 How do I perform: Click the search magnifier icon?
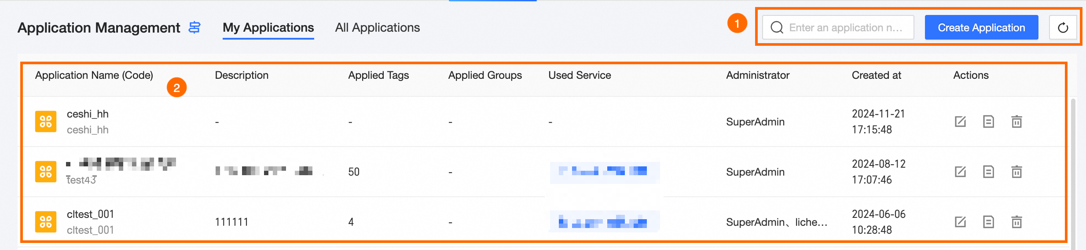777,28
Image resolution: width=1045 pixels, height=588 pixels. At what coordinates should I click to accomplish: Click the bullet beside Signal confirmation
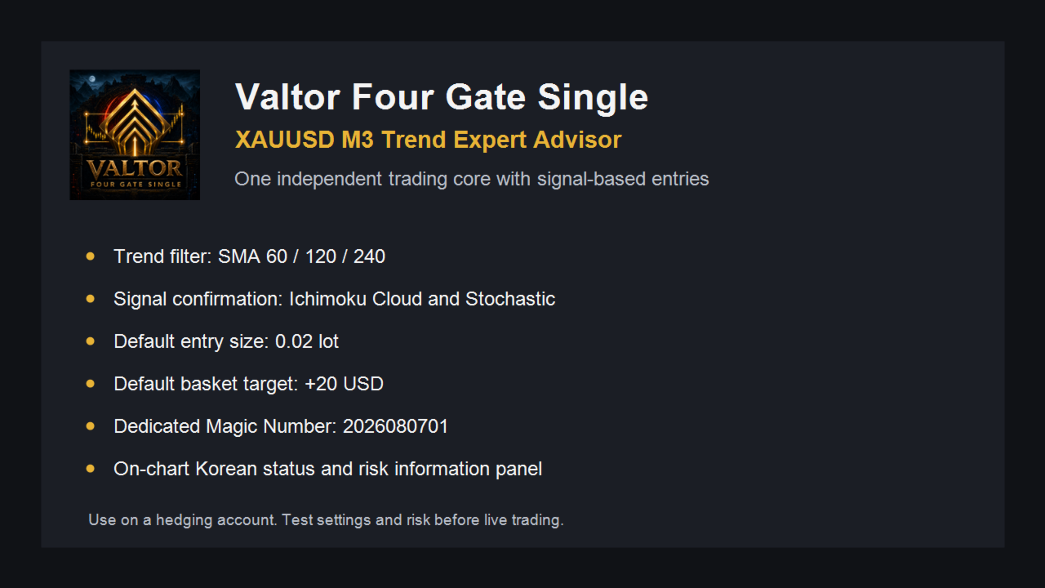[x=90, y=299]
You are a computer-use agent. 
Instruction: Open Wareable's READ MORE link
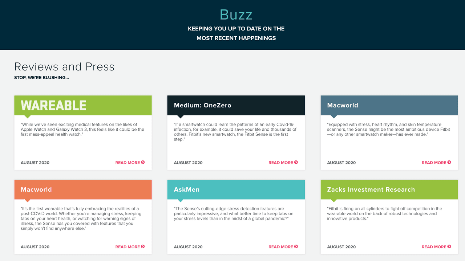point(128,163)
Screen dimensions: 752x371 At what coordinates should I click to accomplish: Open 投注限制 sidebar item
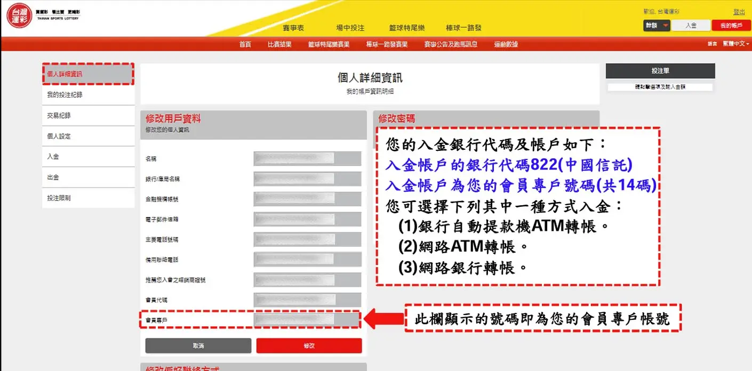pos(59,198)
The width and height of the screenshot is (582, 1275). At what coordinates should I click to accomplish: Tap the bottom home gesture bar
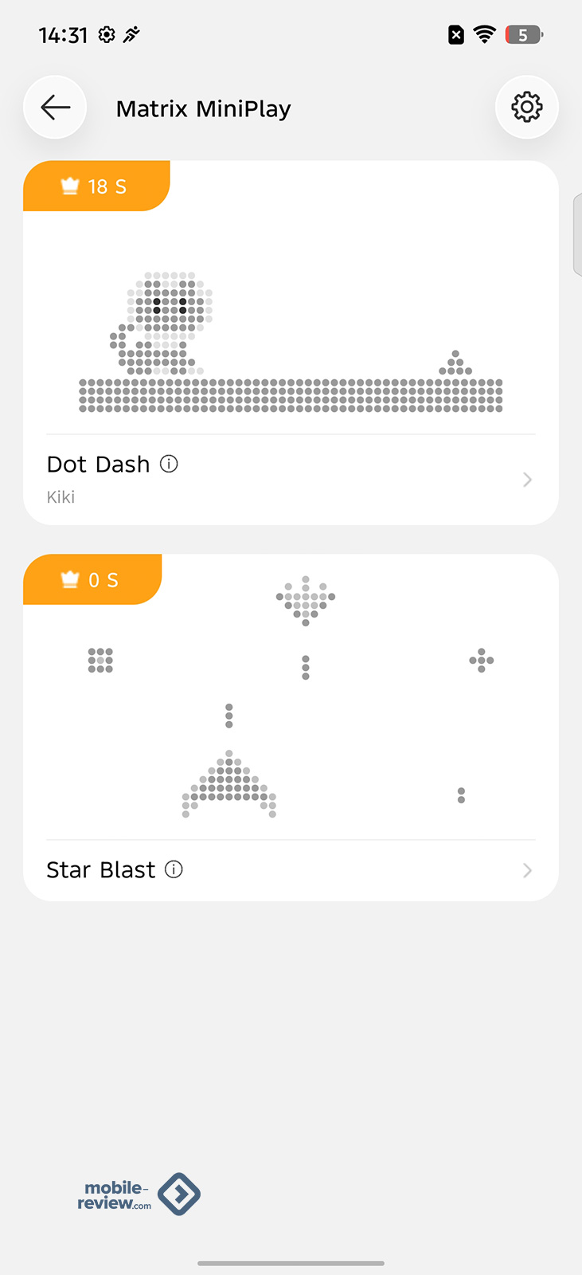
#####
▶ _TASK_:
The answer is the run of lines from the one with "Screen dimensions: 752x371" through the final line of the data, copied exactly, and nothing else; no pictures.

▶ _SOLUTION TO THIS PROBLEM_:
Screen dimensions: 752x371 At what coordinates should I click to accomplish: Open 投注限制 sidebar item
pos(59,198)
The width and height of the screenshot is (582, 1275). At what coordinates should I click to accomplish: Tap the bottom home gesture bar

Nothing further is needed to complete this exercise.